While this demonstration of the application of WQS to microbiome data establishes a novel analytical method with potential for broad use, it does have some limitations. The first is that, while the overall WQS_RSRH estimate identifies the direction of association between the variable of interest and the abundance of taxa within the microbiome, it is not directly translatable to a value measure (i.e., a measureable unit of some health outcome). However, the current standard microbiome analyses using α-diversity, β-diversity, and principal components analysis suffer from a similar limitation. Another limiting consideration is that the sensitivity and specificity of this WQS_RSRH method application depends on the number of taxa in the data set, and the cutoff point chosen to identify the taxa of most importance. Of course, in an analysis of microbiome data with a real variable with unknown association, we would not know the truth to determine a good cutoff for both sensitivity and specificity. As demonstrated with the GOCS data, the equi-weighted cut point can be used as a default with unknown sensitivity and specificity. However, relevant cut points could be determined by investigating the significance of the index across repeated holdout data sets. The use of 16S rRNA sequencing with taxonomic assignment down to the genus level is also somewhat controversial among microbiome researchers. However, because the primary purpose of this analysis was to demonstrate the analytical method, the choice of grouping results at the genus level rather than the family level is not a major limitation. Lastly, in calculating the α and β-diversity for comparison to WQS_RSRH, we used the same data set, which was limited to OTUs detected in at least 10% of samples, and converted to relative abundance. These processing steps affected the diversity calculations that rely on singletons. While this allows us to do a direct comparison with the WQS_RSRH method, these calculated values are not generalizable outside this study.

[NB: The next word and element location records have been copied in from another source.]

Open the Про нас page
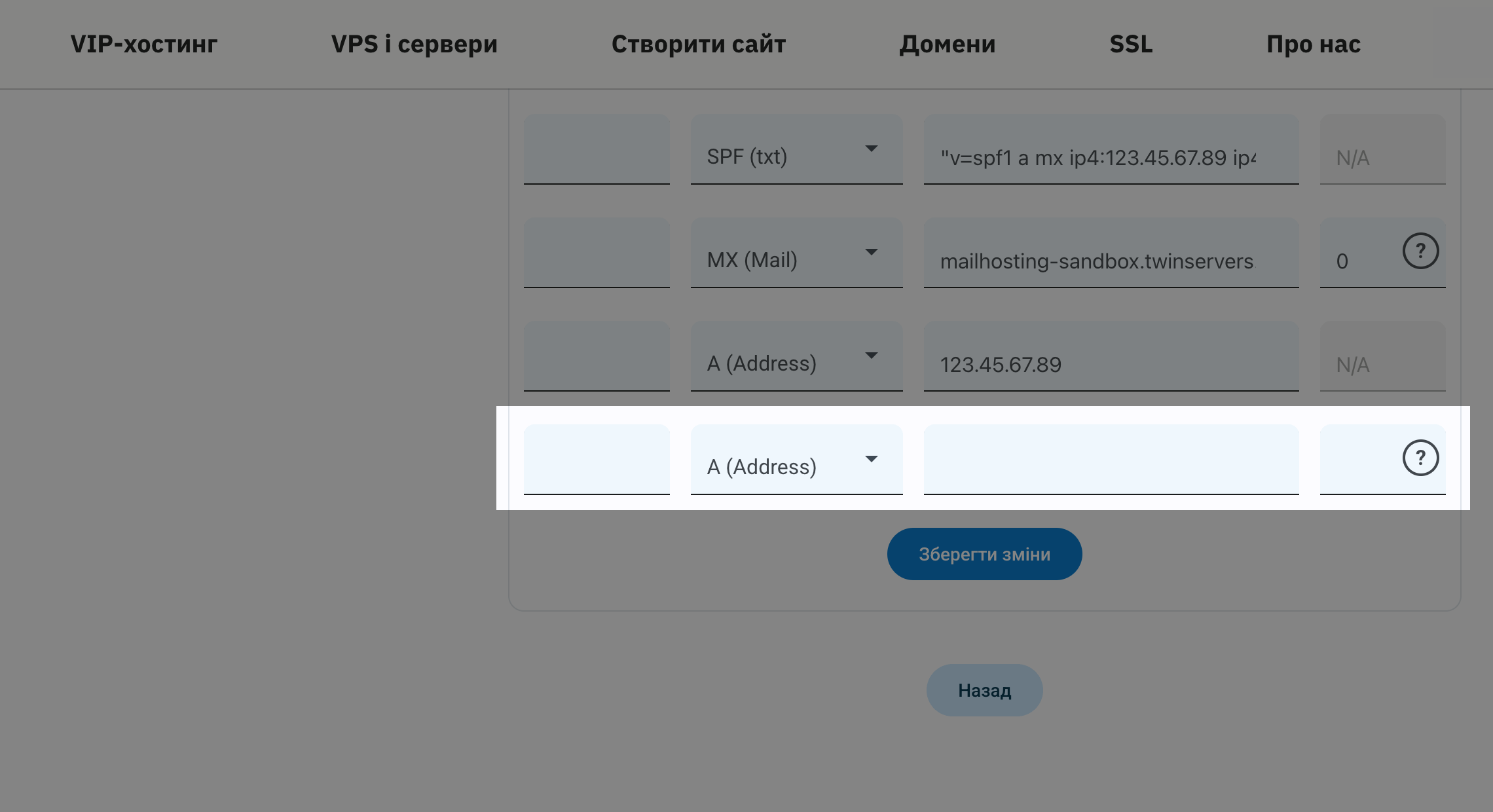 (1313, 44)
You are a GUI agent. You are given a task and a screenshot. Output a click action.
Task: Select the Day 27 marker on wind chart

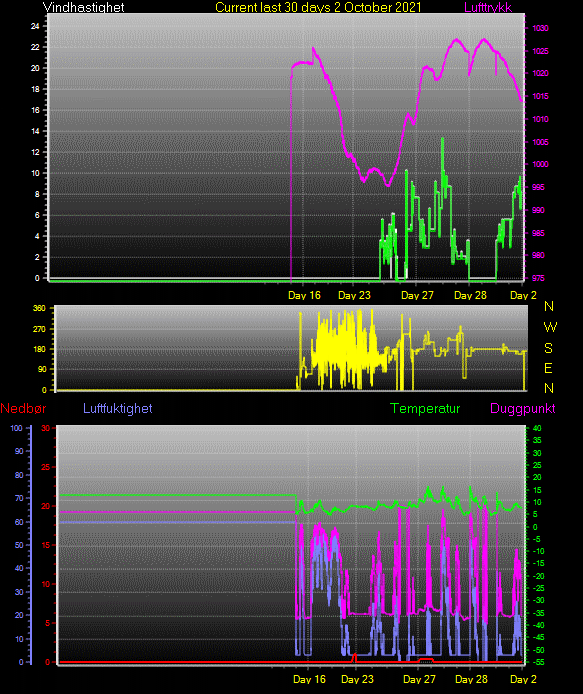[417, 295]
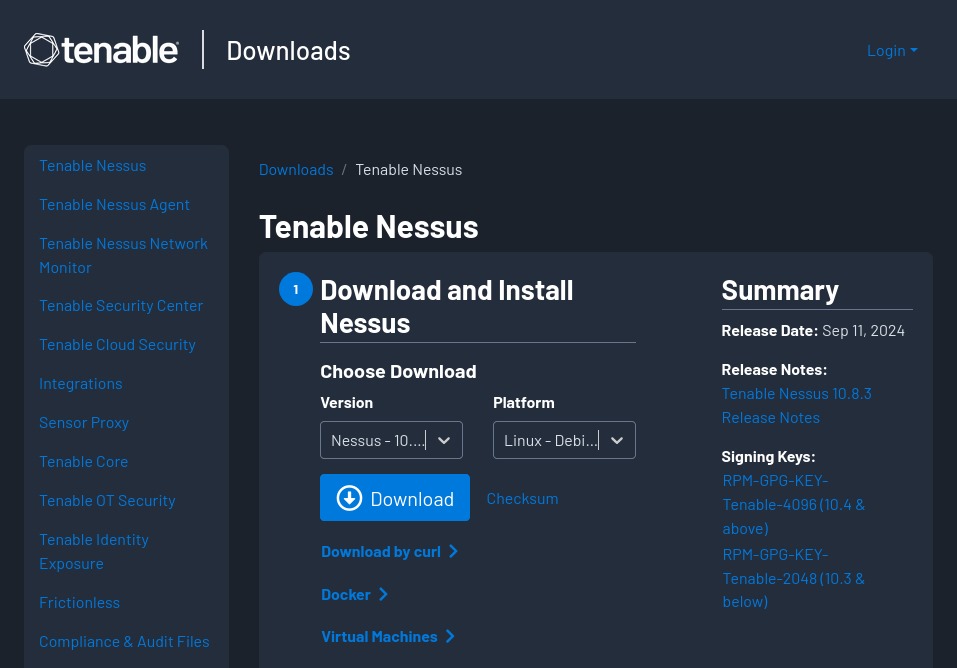
Task: Click the download arrow icon in button
Action: (x=349, y=498)

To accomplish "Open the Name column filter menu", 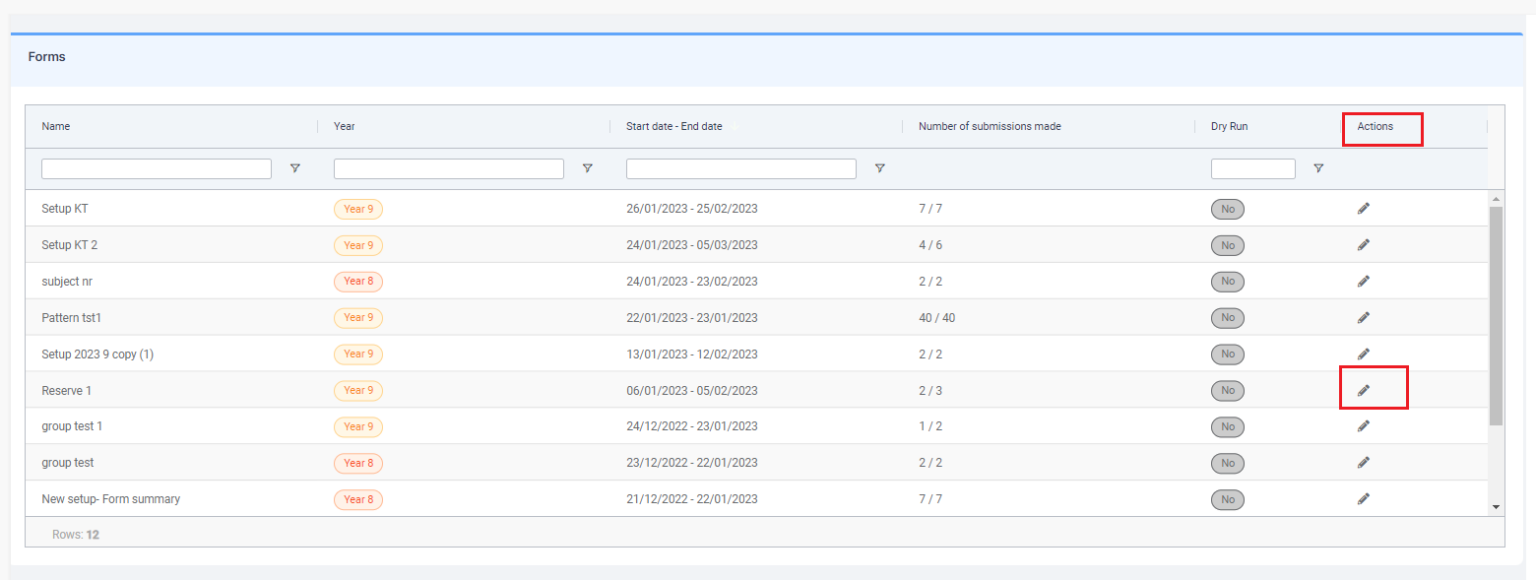I will coord(295,169).
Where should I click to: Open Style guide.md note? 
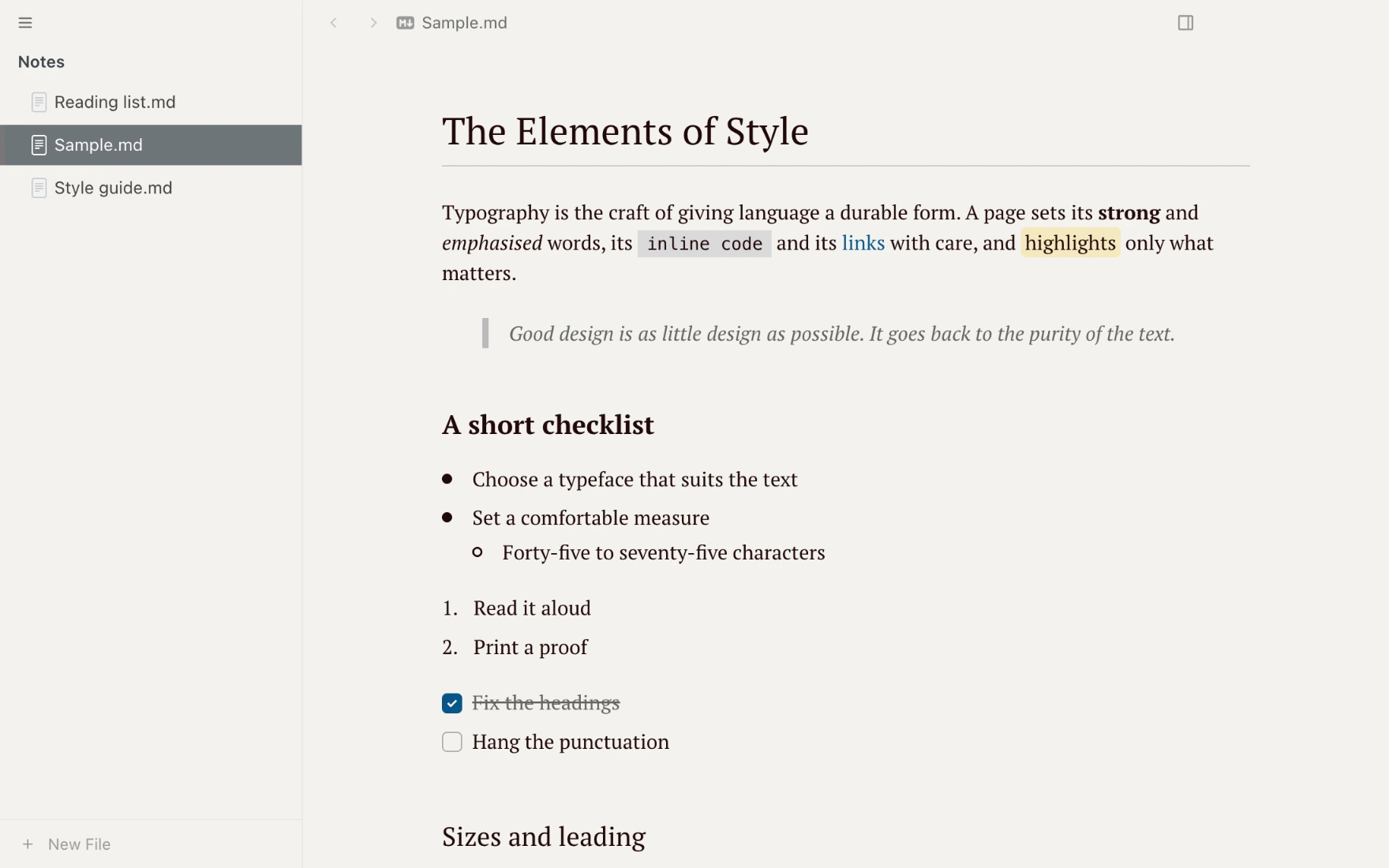(151, 188)
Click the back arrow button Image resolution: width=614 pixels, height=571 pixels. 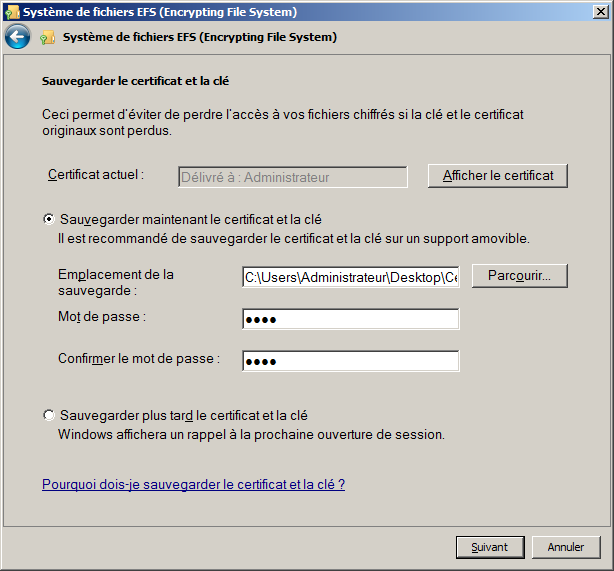(x=17, y=38)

This simulation study is the first step in exploring the use of WQS methods on the analysis of microbiome data. We plan to apply WQS methods to other forms of microbiome data beyond 16s rRNA amplicon sequencing, including metagenomic sequence data. Further development of the general WQS method is still underway, including the use of stratification, and Bayesian statistical applications, thus as those methods continue to develop, we will test their application on microbiome data.

5. Conclusions

This study demonstrated the application of WQS_RSRH to microbiome sequencing abundance data. In our analysis, the WQS_RSRH method was able to detect a significant association between the test variable and the overall abundance of the microbiome in the correct direction, and identified the assigned associated OTUs with acceptable levels of sensitivity and specificity. In further demonstration with real data, the model identified a direction of association with heavily weighted taxa consistent with other studies of BMI and the gut microbiome. This method has potential for broad application within microbiome research, and we plan to continue to refine and apply WQS methods to different analyses of microbiome data.